Australia is set to launch their domestic New Payments Platform (NPP) in early 2018. Offering always-on, “near real-time” payments, consumer-friendly aliases (e.g. email, smartphone number) rather than bank account numbers and richer payment data, NPP holds great promise for consumers and businesses alike.

Driven by the Reserve Bank of Australia after a strategic review in 2012, this has been a multi-million dollar investment in industry infrastructure over five years.

Australia joins the ranks of the Korea (CD/ATM), UK (Faster Payments), Mexico (SPEI),Singapore (FAST/G3), the early adopters of so-called “Immediate Payments” domestic payment platforms. The US is not far behind: The US Federal Reserve established a “Faster Payments” Task Force in 2015 to engage with industry and drive adoption by 2020.

The move to a real-time experience was driven by the proliferation of smartphones and their ability to access information immediately. Today, consumers want the same real-time experience from payment services — especially when buying online or sending payments to friends and family.

Businesses and even large corporates, it would appear, want the same functionality and performance.

“The provision of real-time cash positions, scenario-based forecasting and direct integration with client systems are top priorities for corporate treasurers,” according to an Ovum report quoted by Forbes.

What’s more, the Bank for International Settlements said in a November 2016 report that “fast payments are of strategic importance for the long-run modernization of the payment system.”

The so-called “Immediate Payments” is now a must-have national capability.

But who can afford Immediate Payments?

Even though there is an interest in moving to a faster experience, there seem to be a few hurdles along the way. Many central banks have examined their own national payments infrastructure and have found a hodge-podge of systems, built as silos for each popular method of payment: a silo for cheques, a silo for credit cards, a silo for low-value bank account payments, and a silo for high-value bank account payments.

Each silo has its own messaging format, operational and “scheme” rules, governance and licensed participants —  banks as well as non-bank financial institutions —  with equally dated integrations into the participants’ applications.

The new implementations in the UK, Singapore and Australia have not tried to undo the silos.  Instead, they have built a new silo — new frontend services, new messaging (ISO 20022 being the current favorite), user-friendly aliasing to replace tedious bank account numbers for routing payments and finally, a new high-volume, real-time settlement system built and operated by the central bank.

The cost? Tens of millions of dollars, borne by the entire industry, but mainly the commercial banks.The elapsed time from concept to launch —  3-5 years.

For many countries, Immediate Payments may seem to be a distant goal. Yet, emerging markets need to remove payments friction both domestically and across borders today to spur global trade and rev up their economies. Ripple can help.

Enter Ripple, stage left
Since Ripple’s inception in 2012 —   a new kid on the “blockchain” with a superior Distributed Ledger Technology —  our focus has been to solve cross-border clearing and settlement between financial institutions.

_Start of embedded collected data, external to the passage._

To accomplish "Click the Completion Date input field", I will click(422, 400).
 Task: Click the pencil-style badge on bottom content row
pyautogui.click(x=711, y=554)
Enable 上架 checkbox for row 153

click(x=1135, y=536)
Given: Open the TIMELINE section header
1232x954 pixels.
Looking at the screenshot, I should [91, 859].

In fact Ripple’s product, xCurrent, enables banks to conduct coordinated “atomic” transactions across our ledgers, privately and with certainty and scalability. Many banks now conduct cross-border payments in “production” mode for real customers, on a 24/7 basis.

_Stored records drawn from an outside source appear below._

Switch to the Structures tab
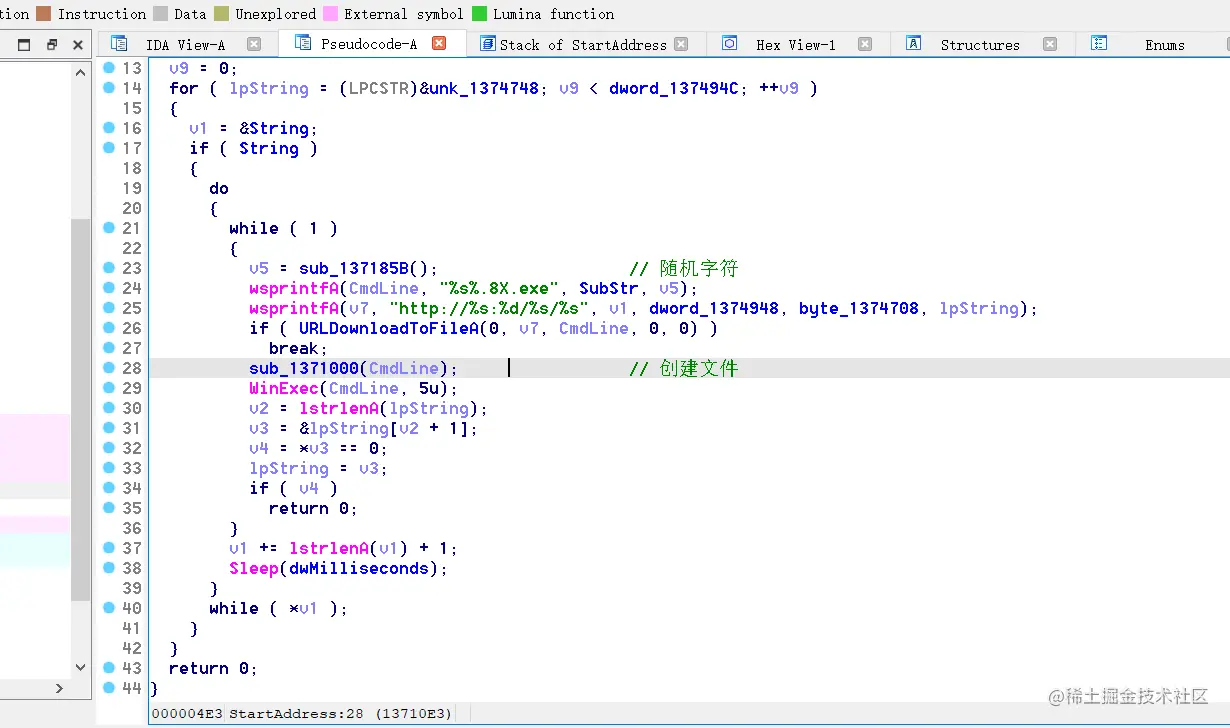This screenshot has height=728, width=1230. coord(980,44)

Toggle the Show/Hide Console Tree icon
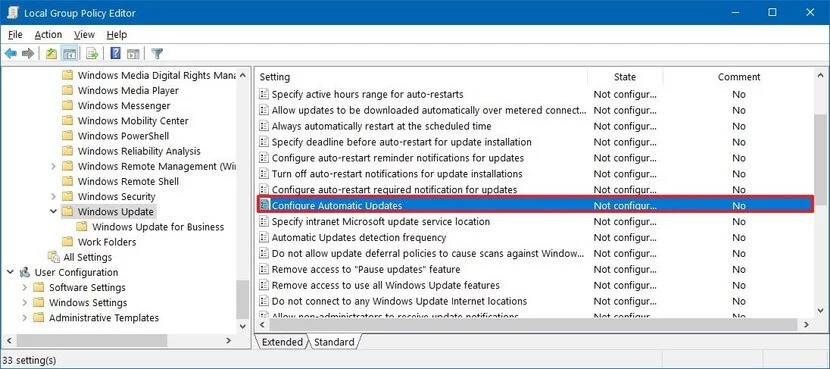[x=69, y=53]
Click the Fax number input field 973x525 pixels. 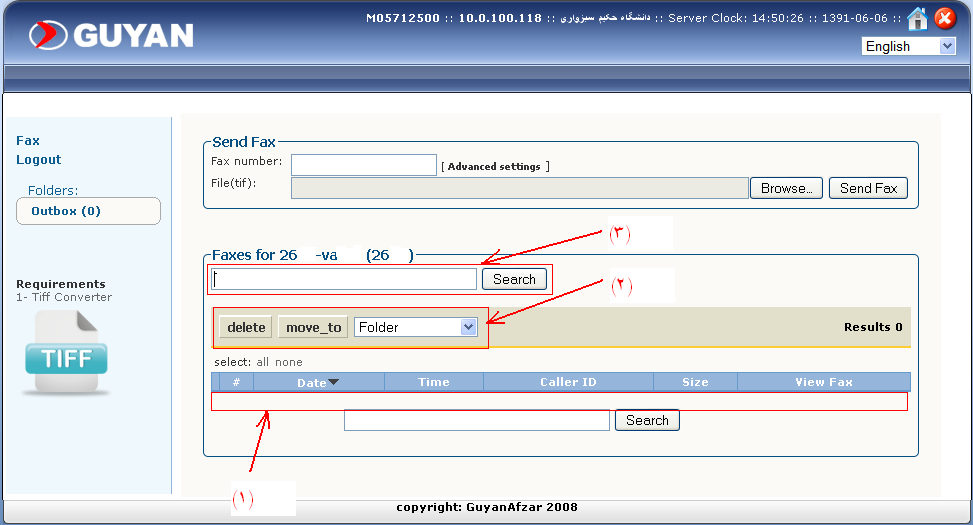363,165
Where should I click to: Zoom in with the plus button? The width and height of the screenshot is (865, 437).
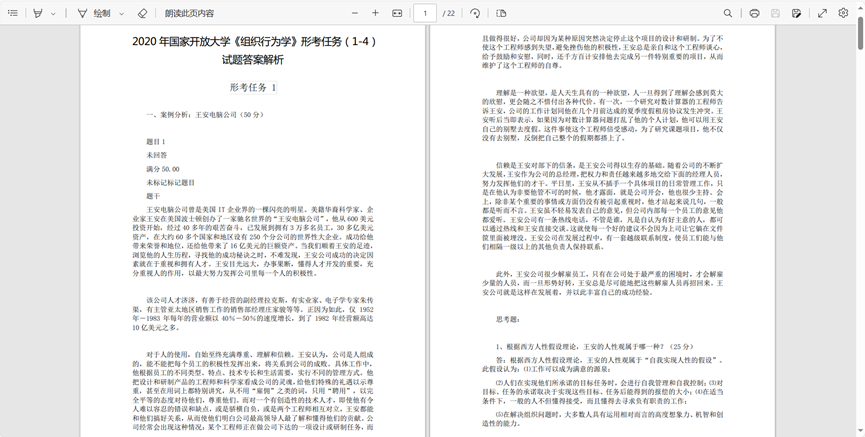[375, 13]
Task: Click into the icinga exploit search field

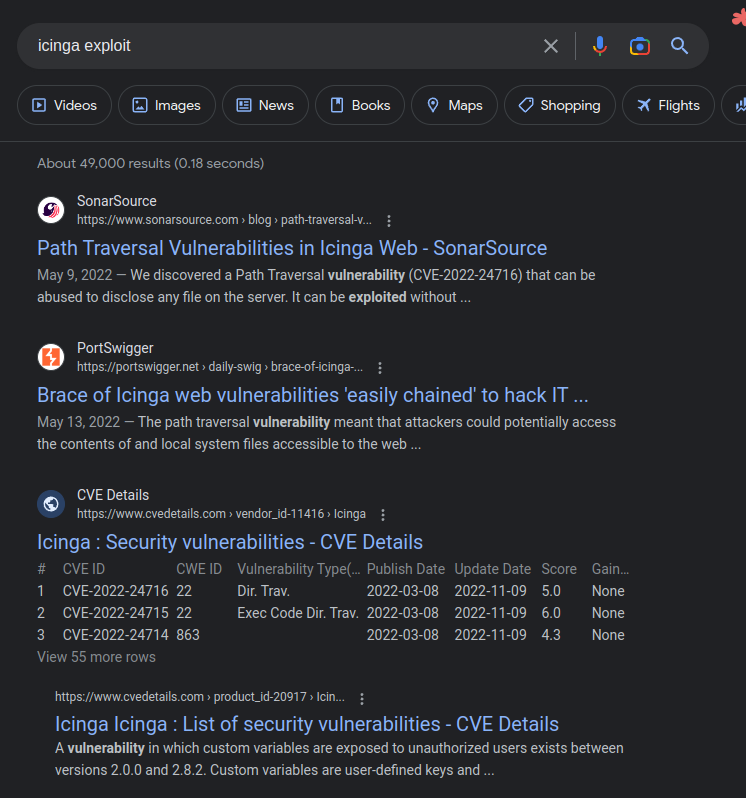Action: [280, 46]
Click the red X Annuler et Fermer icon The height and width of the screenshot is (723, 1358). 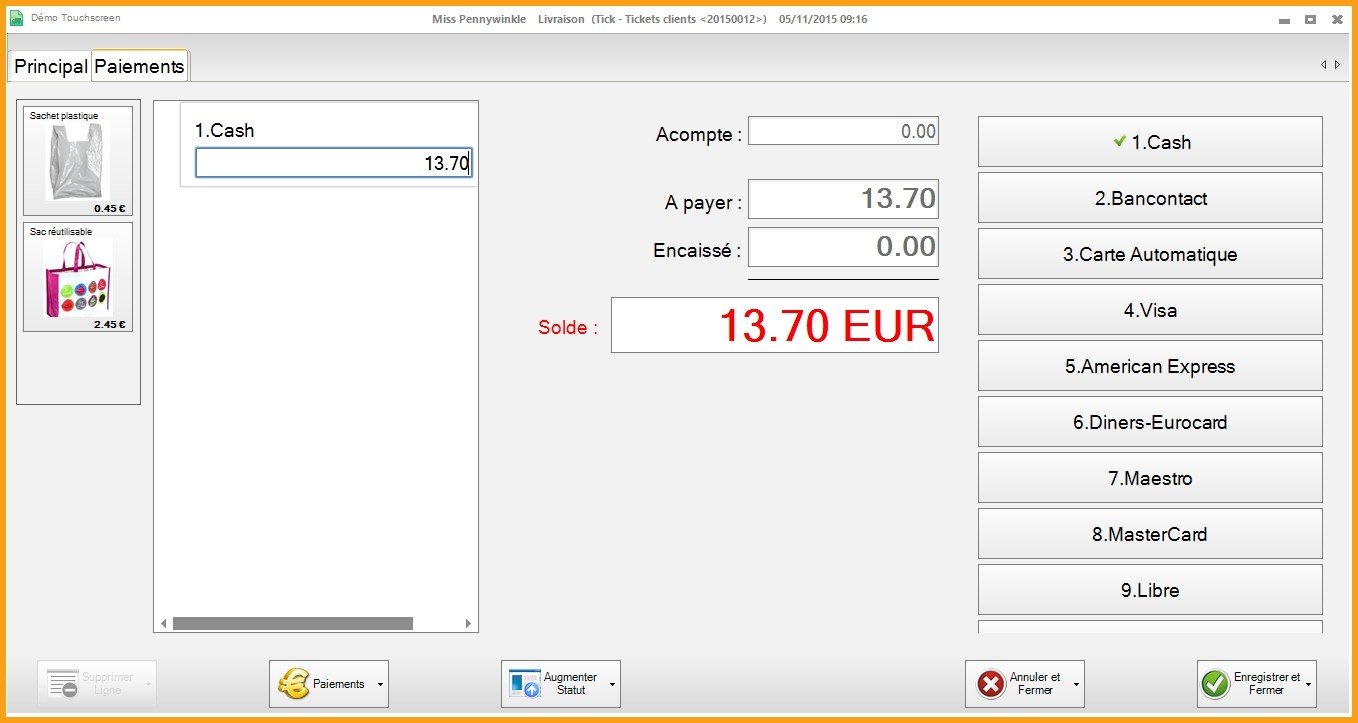(990, 684)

xCurrent can also be deployed between banks for a domestic, single currency use case as a lightweight Immediate Payments infrastructure, with the support and participation of the central bank.

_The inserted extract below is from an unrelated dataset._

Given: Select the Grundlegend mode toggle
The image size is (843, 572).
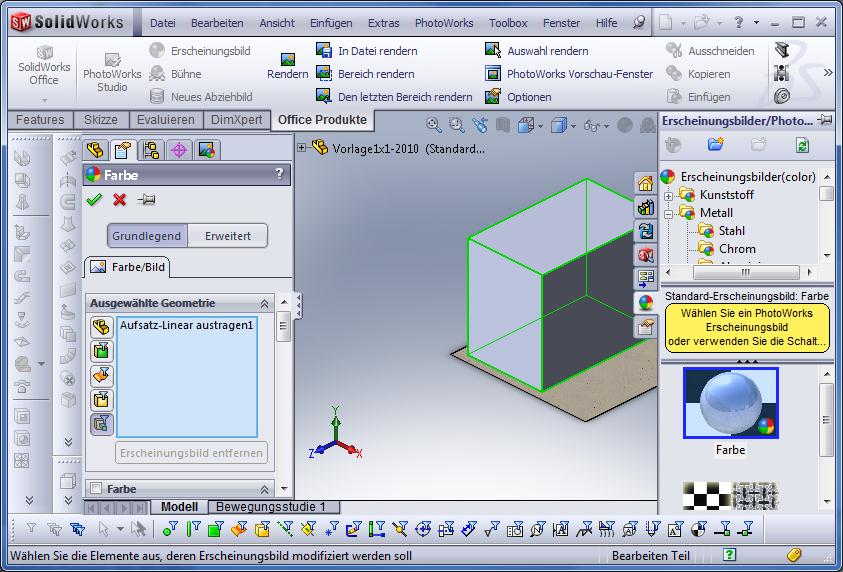Looking at the screenshot, I should (147, 236).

Ripple offers cost-effective building blocks for a national payments scheme. Central banks and domestic commercial banks can architect a payments scheme that offer “overlay” payment services. Common scheme components, such as a user-friendly “aliasing” application can be built or bought in. Ripple also provides messaging translators to simplify integration into legacy bank applications. By leveraging the native cross-border capabilities of xCurrent, regional payment networks can be quickly established as well.  For the first time, countries can build a clearing and settlement infrastructure that can be shared across domestic and cross-border payment services, with a distributed architecture mitigating systemic risks.

Ripple invites any central bank to work with us on a beta trial of an Immediate Payments solution over a three- to six-month innovation project with a small number of their domestic banks.  This will enable us to assess any gaps and steer a clear path to a commercial solution.

Again quoting the BIS report, “Central banks, in particular, may contribute to the development and implementation of fast payments in their traditional roles as catalysts for change, as well as operators and overseers of payment systems, to the extent that fast payments contribute to meeting these public policy objectives.”

The future is already here and can be more evenly distributed as well!